● **PROBLEM DESCRIPTION**
Put the lines below, starting at the line containing "The width and height of the screenshot is (1429, 483)." and ending at the line containing "(210, 342).", into a JSON list of strings with one string per line and no blank lines.

● **SOURCE RECORDS**

※ ※ ※

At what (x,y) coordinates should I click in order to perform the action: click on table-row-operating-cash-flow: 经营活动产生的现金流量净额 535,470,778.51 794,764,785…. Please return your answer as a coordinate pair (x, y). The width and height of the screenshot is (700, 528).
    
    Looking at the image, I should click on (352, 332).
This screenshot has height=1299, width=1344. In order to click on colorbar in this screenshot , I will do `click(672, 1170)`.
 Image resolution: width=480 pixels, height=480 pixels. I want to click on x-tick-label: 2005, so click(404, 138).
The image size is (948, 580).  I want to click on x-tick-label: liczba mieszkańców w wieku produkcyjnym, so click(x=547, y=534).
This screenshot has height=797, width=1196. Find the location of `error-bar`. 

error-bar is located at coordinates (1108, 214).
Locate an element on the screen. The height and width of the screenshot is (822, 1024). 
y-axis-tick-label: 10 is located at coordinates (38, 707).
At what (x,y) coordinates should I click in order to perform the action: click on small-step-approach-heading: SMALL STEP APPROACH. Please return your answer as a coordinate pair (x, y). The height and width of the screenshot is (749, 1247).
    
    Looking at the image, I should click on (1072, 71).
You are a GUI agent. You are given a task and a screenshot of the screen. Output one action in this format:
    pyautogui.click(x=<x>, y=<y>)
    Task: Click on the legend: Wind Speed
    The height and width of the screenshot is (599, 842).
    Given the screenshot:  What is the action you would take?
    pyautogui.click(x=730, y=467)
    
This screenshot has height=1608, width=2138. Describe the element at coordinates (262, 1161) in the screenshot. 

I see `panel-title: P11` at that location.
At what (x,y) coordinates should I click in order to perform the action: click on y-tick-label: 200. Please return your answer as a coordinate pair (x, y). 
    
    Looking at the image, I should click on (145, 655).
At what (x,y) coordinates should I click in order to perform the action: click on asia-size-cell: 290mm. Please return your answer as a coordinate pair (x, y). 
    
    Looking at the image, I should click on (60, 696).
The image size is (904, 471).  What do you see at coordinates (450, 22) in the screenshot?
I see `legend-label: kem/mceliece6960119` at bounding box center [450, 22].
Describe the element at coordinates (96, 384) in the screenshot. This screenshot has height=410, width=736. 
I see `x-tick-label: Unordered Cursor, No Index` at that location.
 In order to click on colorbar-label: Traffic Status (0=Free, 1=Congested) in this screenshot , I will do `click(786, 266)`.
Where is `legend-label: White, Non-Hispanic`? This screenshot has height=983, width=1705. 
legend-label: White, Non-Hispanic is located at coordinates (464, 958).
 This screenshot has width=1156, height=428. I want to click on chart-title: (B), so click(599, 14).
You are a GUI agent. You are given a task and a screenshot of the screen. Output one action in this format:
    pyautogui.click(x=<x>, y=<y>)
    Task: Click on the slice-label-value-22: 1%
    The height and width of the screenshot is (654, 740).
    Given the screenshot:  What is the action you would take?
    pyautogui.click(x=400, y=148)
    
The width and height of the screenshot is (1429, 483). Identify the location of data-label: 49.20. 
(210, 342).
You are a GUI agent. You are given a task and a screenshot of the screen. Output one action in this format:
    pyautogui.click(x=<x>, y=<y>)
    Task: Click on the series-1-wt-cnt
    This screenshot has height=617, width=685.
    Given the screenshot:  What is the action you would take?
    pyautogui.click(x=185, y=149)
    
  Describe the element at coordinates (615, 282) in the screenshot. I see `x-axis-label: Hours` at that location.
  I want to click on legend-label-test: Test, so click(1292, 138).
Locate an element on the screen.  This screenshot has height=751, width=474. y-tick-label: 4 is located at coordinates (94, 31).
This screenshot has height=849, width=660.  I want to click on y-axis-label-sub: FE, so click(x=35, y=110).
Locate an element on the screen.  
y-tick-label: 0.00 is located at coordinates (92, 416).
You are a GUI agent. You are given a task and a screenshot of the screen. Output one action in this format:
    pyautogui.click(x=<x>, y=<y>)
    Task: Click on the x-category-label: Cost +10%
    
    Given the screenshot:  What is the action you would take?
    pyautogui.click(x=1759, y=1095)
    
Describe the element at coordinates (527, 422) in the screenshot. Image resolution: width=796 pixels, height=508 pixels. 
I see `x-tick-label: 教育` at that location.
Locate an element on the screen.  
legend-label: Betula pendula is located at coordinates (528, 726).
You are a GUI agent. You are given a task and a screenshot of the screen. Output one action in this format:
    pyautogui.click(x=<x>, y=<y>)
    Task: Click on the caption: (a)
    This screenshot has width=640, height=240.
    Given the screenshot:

※ ※ ※

● **ANSWER**
[
  "The width and height of the screenshot is (1429, 483). Identify the location of data-label: 49.20. ",
  "(210, 342)."
]